Aug 15, 2012 at 1:10 pm
Machine Gun Kelly, notorious gangster. I'm hoping this sticks as a nickname for the current Mr. Kelly. 
Machine Gun Kelly, notorious gangster. I'm hoping this sticks as a nickname for the current Mr. Kelly. 
Joe Kelly's time as a starter for the St. Louis Cardinals -- in 2012, at least -- may have come to an end last night. Jaime Garcia made a rehab start for Triple A Memphis last night, and if the Cardinals are happy with the way his arm responds to this latest outing, there is every indication he may rejoin the team in the very near future. 

It's likely Garcia's return would come in a starting capacity, which would probably mean the end of Kelly's tenure in the rotation. If so, he ended on a high note, throwing 6.1 very effective innings last night as the Cardinals continued their 2012 hammering of the Arizona Diamondbacks. (The Cards are now 4-0 against the Snakes this season, and have outscored Arizona by a combined score of 30-11.) He gave up a pair of runs on a seventh-inning homer that essentially chased him from the game, but that was really the only significant blemish on his evening. 
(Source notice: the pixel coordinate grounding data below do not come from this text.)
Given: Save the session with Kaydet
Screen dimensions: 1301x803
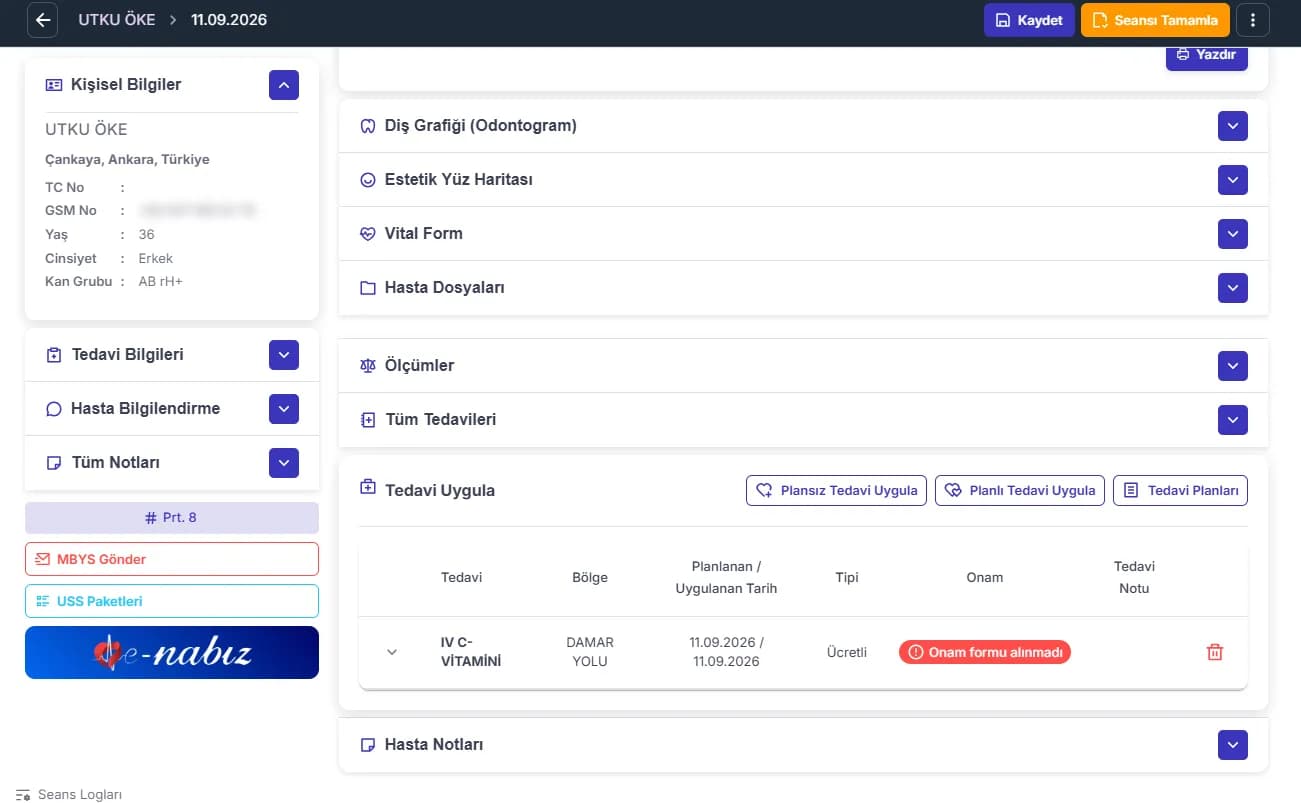Looking at the screenshot, I should [x=1029, y=20].
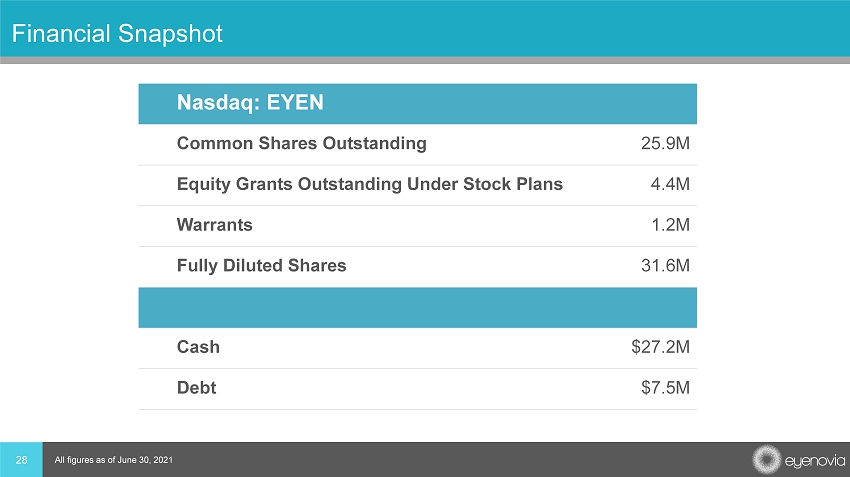Viewport: 850px width, 477px height.
Task: Select the Cash row label
Action: 198,347
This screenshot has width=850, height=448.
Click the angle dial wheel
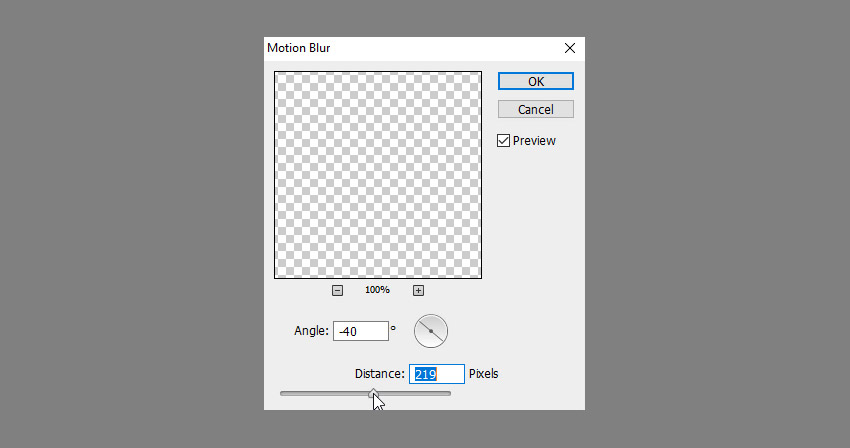pos(431,331)
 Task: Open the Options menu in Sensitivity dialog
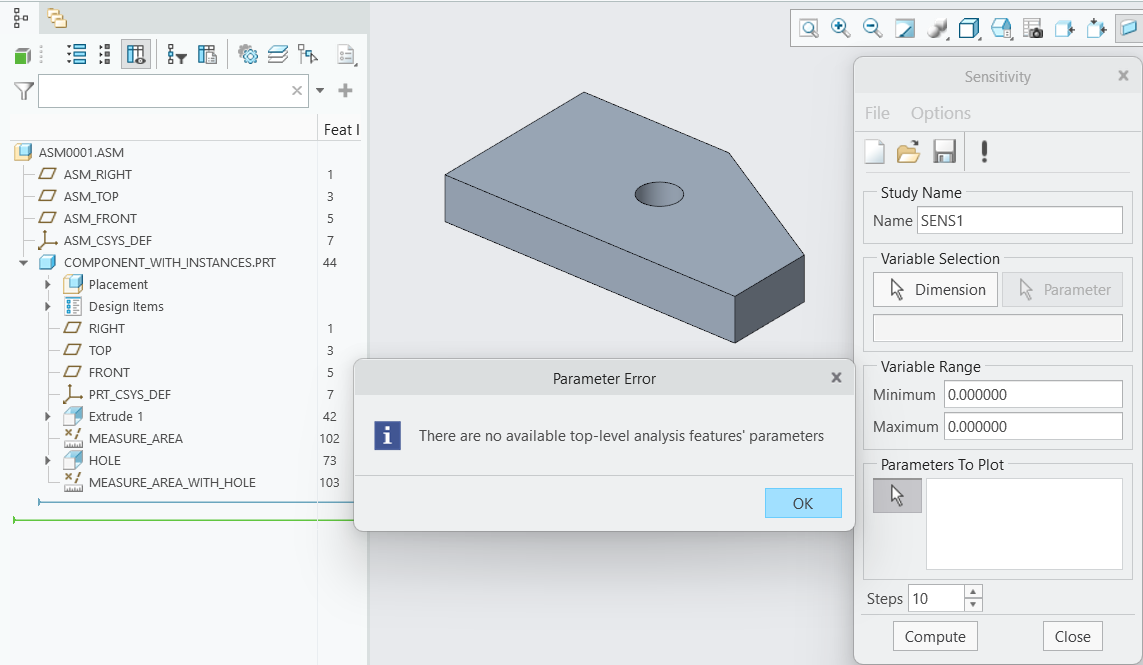(x=941, y=113)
Even better than the runs was the 6:2 strikeout to walk ratio for Kelly, who hasn't always been nearly so effective in his time with the big club. He may or may not have been pitching to stay in St. Louis -- for the record, he probably wasn't; that decision is going to be more about Jaime's health than what Joe Kelly did on the mound -- but either way, he certainly pitched like a man who wanted to stay right where he is. 

The final tallies for Joe Kelly in his first go-round as starter for the Cardinals (if, indeed, last night was the end for now): 

  • 12 games, all starts. 
  • 68.2 innings. 
  • An average of 5.72 innings per start. (Not too bad, considering his penchant for elevated pitch counts, but not quite as good as you would hope.) 
  • A 3.41 ERA. 
  • A 4.01 FIP. 
  • A 4.06 xFIP. (That's FIP with a normalized home run rate, for those of you keeping score at home.) 
  • A strikeout rate of 5.90 per 9 innings. 
  • A walk rate of 3.01 per 9 innings. 
  • 75 hits allowed, 6 of which left the ballpark. 
  • A 51.2% groundball rate. (Very nice.) 
  • A WHIP of 1.427. (Not so nice.) 
  • And finally, for those of you who care about such things, three wins and five losses. 
All in all, it was a pretty good showing, and roughly what we should have expected from Kelly. Coming up through the farm system, the book on him was that he had great stuff, but occasionally shaky control and usually shaky command. His inability to put that great stuff where he wanted was what kept his strikeout rates down and made him more hittable than a guy with his arm should be. The sink and movement on his fastball was exceptional, though, allowing him to pile up grounders like nobody's business.

Well, that's pretty much exactly what we got. A strikeout rate below 6.00 just doesn't seem to follow for a guy who hits 97 multiple times per game, and more hits than innings pitched seems a little odd as well. A groundball rate above 50% is encouraging, though, and shows hitters have a tough time lifting his fastball to do any real damage against him. There is plenty to like about what he did, but it's obvious there are still some very real rough edges that need to be smoothed and polished before Joe Kelly is able to live up to the promise his arm holds.

For now, it appears Kelly's day in the rotation is likely over, and I for one hope the Cards shift him to the bullpen rather than return him to the minor leagues. I love seeing Trevor Rosenthal throwing his own brand of heat at Busch Stadium, but I think he would be better served in the minors, considering his own extreme youth and the express train he's taken through the minors the last couple seasons. Kelly, on the other hand, I would love to see just what he could do coming out of the 'pen, where I think he could sit pretty easily in that 96-97 range he tops out at as a starter.

Joe Kelly did the Cardinals proud. It hasn't always been the prettiest, but the man helped hold the rotation together when things could have gone completely down the tubes for the Redbirds.